Safe Havens analysts are currently working on 20 school security assessment projects covering several hundred public school and non-public school facilities. Our analysts are all reporting some very unique trends in contrast to the school security assessments we assisted our clients with prior to the Sandy Hook Elementary School shooting in December. These trends should be of considerable concern to school and public safety officials.
With a base of comparison from school security assessment projects covering more than 2,000 public and non-public schools in the forty-eight months prior to the shooting and several hundred public and non-public schools since then, our team of school security experts are observing some very noticeable and troublesome trends across the country. In fact, in many instances, the results of the school security assessments show an apparent decrease in performance of many staff in these simulations and recent actions that have degraded rather than improved physical security in many schools.
For example, we are encountering numerous school employees who respond that they would immediately “attack” people when they are posed with video clips depicting school crisis scenarios with aggressors and even individuals who are depicted as simply non-compliant. Evaluation participants routinely make comments to us that this is how they are now supposed to protect students by putting themselves in danger and physically confronting potentially violent people. This is a very disturbing trend as the scenarios we are asking them to respond to include a variety of situations where attacking the person depicted would be a very ineffective and dangerous response. Scenarios where we are getting this response include:
- An angry parent who pulls a knife and threatens staff from a stationary position
- A student who pulls a handgun, places it on his temple and threatens to kill himself
- A man who is not wearing a visitor badge and refuses to stop for staff as he walks down a school hallway
Having conducted and scored many of these scenarios under controlled conditions in recent years, we are often seeing less effective responses after the Sandy Hook incident than we saw before the incident. Our school security experts have been using these custom video scenarios and our scoring tools when we conduct school security assessments for some time now and are seeing these trends in different regions of the country.
Further interviews with the test subjects that provide these responses reveal that the media coverage of Sandy Hook incident combined in some cases with staff having viewed videos on the web that teach people to attack an active shooter as a last resort has influenced their decision-making. These are not the only problems we are noting in our assessments. We are seeing a significant increase in school employees who cover up windows because they are afraid of gunman. This can actually increase the risk of death at a school because it can result in missed opportunities to identify a dangerous person before then enter a school or after they have done so. Blocking classroom windows can also cause a host of other problems for school officials and can increase exposure to civil liability.
School officials should provide guidance for staff on deviating from carefully and properly developed school crisis plans by adopting strategies that are often theoretical, unproven and in some instances are outright dangerous. For example, one popular video instructs people to immediately evacuate if they hear gunshots in the building. In a high school of 2,000 students, this would flood the building with potential victims. If you have ever seen the crowding of hallways in the typical high school at class change, the jamming of people that will occur with this approach could easily prove the be catastrophic in the event of an active shooter.

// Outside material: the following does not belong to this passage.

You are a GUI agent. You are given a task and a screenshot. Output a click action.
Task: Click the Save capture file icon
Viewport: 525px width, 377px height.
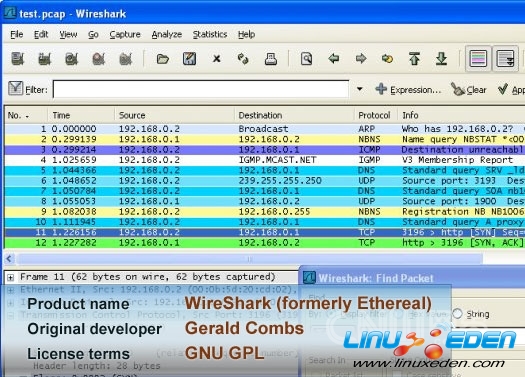[190, 59]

We anticipate that over time this trend will likely result in preventable fatalities and successful litigation against school organizations where these situations occur as well as for the organizations disseminating this type of information. The findings of these school security assessments are clear, school and public safety officials should exercise caution before adopting these types of approaches. Controlled testing has demonstrated that they may increase rather than decrease the risk of death as staff and students misapply the concepts even under the mild stress of a simulation. Now is the time for thoughtful, analytical and assessment-based approaches to school crisis planning rather than fear-based approaches.